Supplied passage:

Shortly after that, she landed on a sandbar jutting out into the river. After three hours of waiting, yelling, and waving the flashlight she'd miraculously hung onto, Sr. Meg was rescued. After more hours of searching, the bodies of the other three nuns and the Quechan boy who was with them were found. After attending the funerals of the child and the nuns, Sr. Meg accompanied the body of her friend Gilchrist back to Chicago where Gilchrist's family lived.

When she arrived at O'Hare airport, Sr. Meg's father, brother, sister and many sisters from Sr. Meg's monastery - Our Lady of Grace in Beech Grove, Indiana - were waiting to greet her. Together they drove the 250 miles back to Beech Grove.

When Meg and the other nuns arrived at the monastery, they entered through the side door that opens onto a long hallway. Lining the hallway from oldest to youngest was every member of the Our Lady of Grace community. As Sr. Meg made her way down the hall, each sister in turn embraced her, welcoming her home.

Extracted records:
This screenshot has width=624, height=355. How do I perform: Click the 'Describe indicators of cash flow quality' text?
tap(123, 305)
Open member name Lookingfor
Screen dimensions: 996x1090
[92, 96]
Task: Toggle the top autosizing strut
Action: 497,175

Activities:
- 1) Answer these about the Sr. Meg passage:
(a) How many hours did Sr. Meg wait on the sandbar before she was rescued?
(b) To which city did Sr. Meg accompany Gilchrist's body?
(c) How many miles was the drive to Beech Grove?
- 2) Rewrite the Sr. Meg passage starting at "When she arrived" and ending at "welcoming her home.", renaming every "hallway" to "corridor".

Expected outputs:
- 1)
(a) Three hours.
(b) Chicago.
(c) 250 miles.

- 2)
When she arrived at O'Hare airport, Sr. Meg's father, brother, sister and many sisters from Sr. Meg's monastery - Our Lady of Grace in Beech Grove, Indiana - were waiting to greet her. Together they drove the 250 miles back to Beech Grove.

When Meg and the other nuns arrived at the monastery, they entered through the side door that opens onto a long corridor. Lining the corridor from oldest to youngest was every member of the Our Lady of Grace community. As Sr. Meg made her way down the hall, each sister in turn embraced her, welcoming her home.